You see, those empty casings constituted a hazard because the entire crew had to spin around with the Bofors Gun as it turned and shot at a point somewhat ahead of the attacking enemy airplanes. In helping serve the Ack-ack gun I felt I was contributing to our defense. In addition, I was avoiding the fear one feels while he is doing nothing but watch death approach him from the sky and he is helpless to prevent it.

We then spent several miserable days, being attacked as many as 6 times a day by flights of 4 to 6 Messerschmidts. They always swooped down upon us without warning, coming right out of the sun making it difficult to see them clearly. The first thing we knew was that “golf balls” (20 millimeter shells) were bouncing around the camp area and 250 pound bombs falling all around us. It got so bad, that our cooks would not stand up while serving us in the ‘mess line”.

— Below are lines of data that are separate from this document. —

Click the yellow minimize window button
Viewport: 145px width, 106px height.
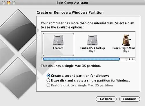pos(9,3)
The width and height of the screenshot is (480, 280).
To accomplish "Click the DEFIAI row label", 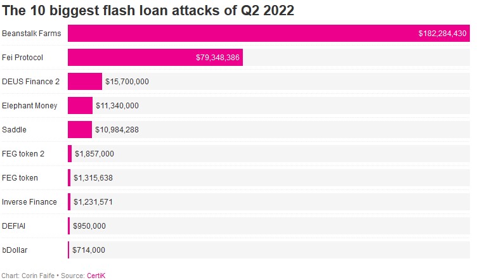I will 15,226.
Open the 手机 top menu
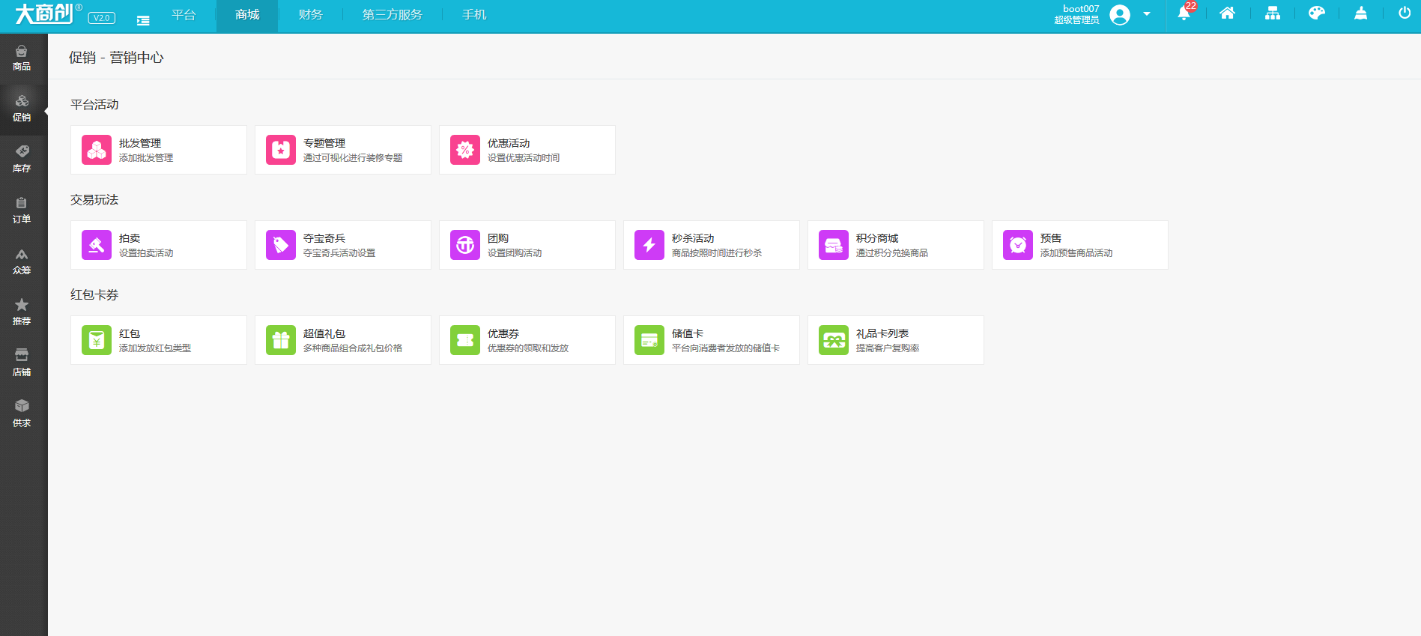 (473, 15)

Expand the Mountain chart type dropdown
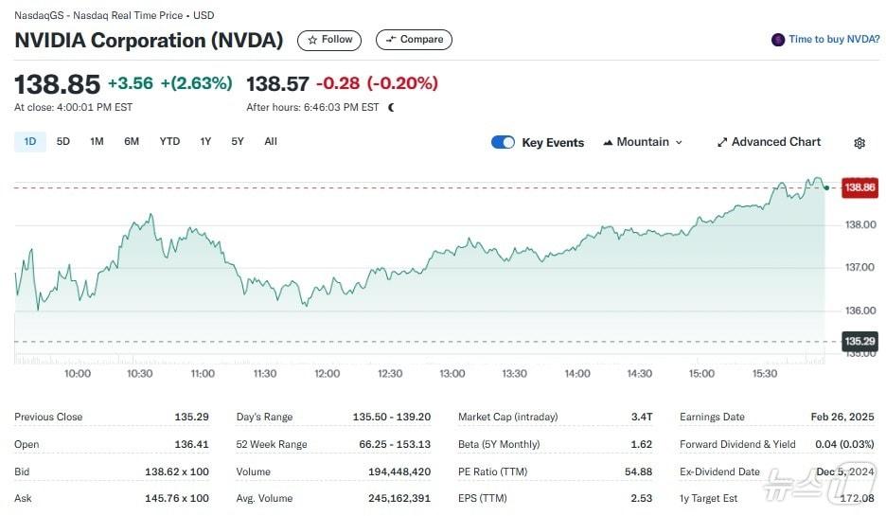(x=678, y=142)
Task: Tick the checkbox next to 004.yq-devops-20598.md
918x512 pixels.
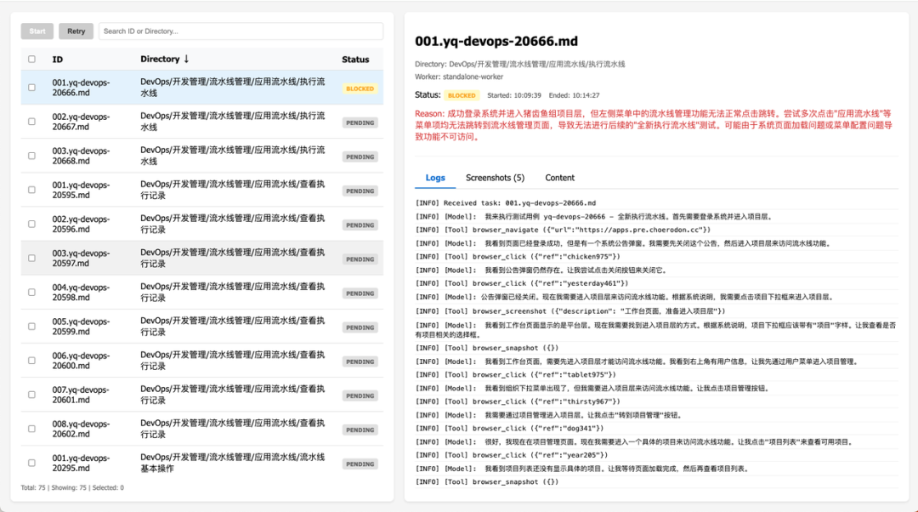Action: [32, 293]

What they did was set up a line of 30 Gallon Pots containing food, then they sat in a long slit trench behind the Food line, holding the 30 gallon pot lids over their heads for protection from the falling shrapnel As we walked down the line helping ourselves to the food, they exhorted us to serve ourselves and leave quickly, so as to present a less favorable target for the attacking airplanes.

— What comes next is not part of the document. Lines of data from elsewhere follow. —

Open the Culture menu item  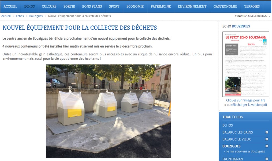(x=49, y=6)
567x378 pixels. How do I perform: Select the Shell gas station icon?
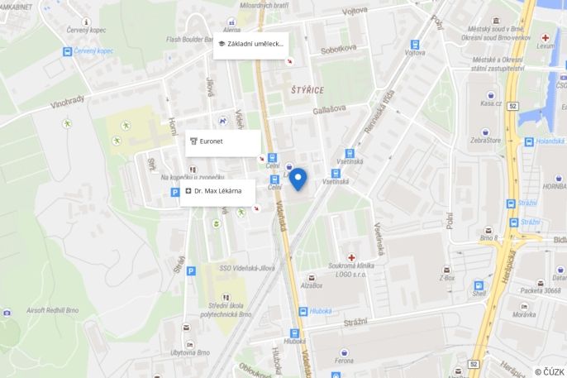[x=478, y=285]
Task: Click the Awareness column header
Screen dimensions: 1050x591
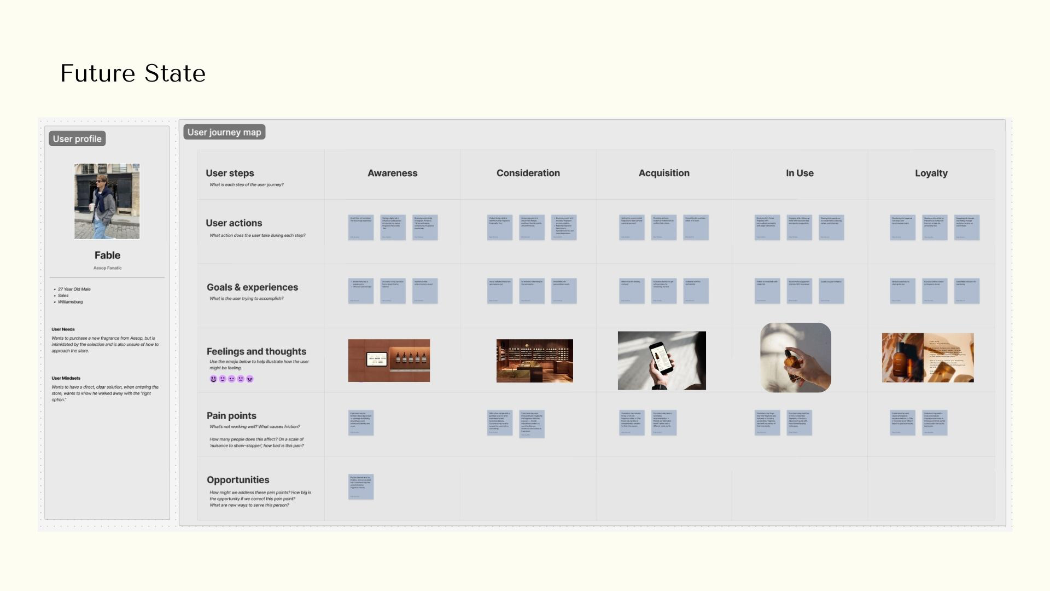Action: tap(392, 173)
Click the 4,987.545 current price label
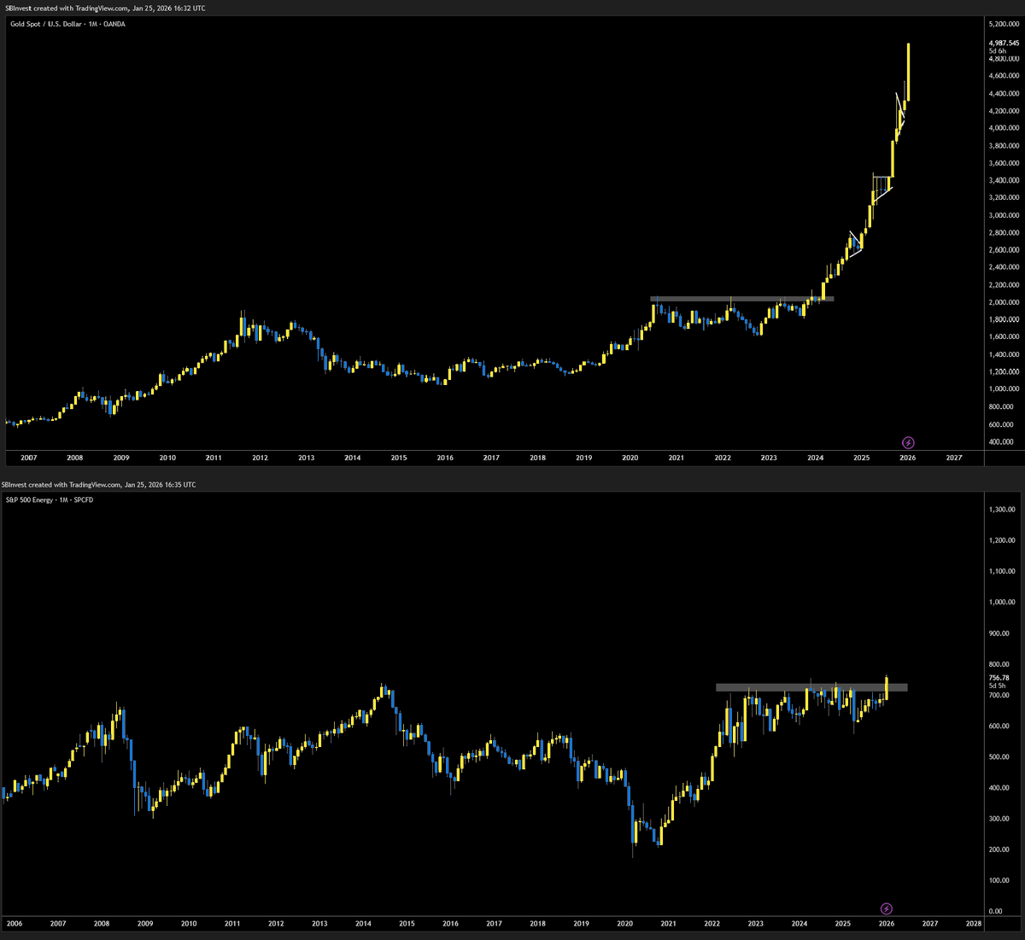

We quickly took advantage of the situation, seeing an opportunity to make life miserable for those “Dog-robbers”. That is a common expression used by many GIs when referring to army cooks who take advantage of “dog-faces” (soldiers) When we took more than one scoop of any food they shouted that we could not do that, so we merely laughed at them and helped ourselves to seconds and thirds. You might think that this is quite “childish” on our part, but just remember that our life for months had been one of constant grimness where we could actually feel the imminence of death daily, leaving little room for humor. The scene was reminiscent of some “slapstick” Comedy routine, and we just couldn’t stop laughing about it !

Finally, on March 10th our airplanes arrived and also our “B” party. The 66th Squadron is once more back together.

We are told that the British 8th Army will attempt a break through shortly.

We lost an officer to a German landmine. Captain Mitchell was killed while driving a jeep nearby looking for abandoned German “goodies”, like Lugers, or Zeiss Field glasses.

On March 13th, our planes ran into large formations of ME-109s and MC-202s while on bombing and strafing runs. We were credited with three “kills”. , however we lost several pilots, so the victory was bitter-sweet. The RAF advises us that we now outnumber the Luftwaffe by approximately ten to one.

Aug 8, 2004 Addendum. Having Al Schoenfield’s book “The Saga Of The Exterminator’s Squadron” for reference now, I find that his recollection of our being lost on guard differs from mine somewhat. I found this curious because those events were indelibly etched in my mind at the time !

So ends Chapter 13 of my wartime memoirs.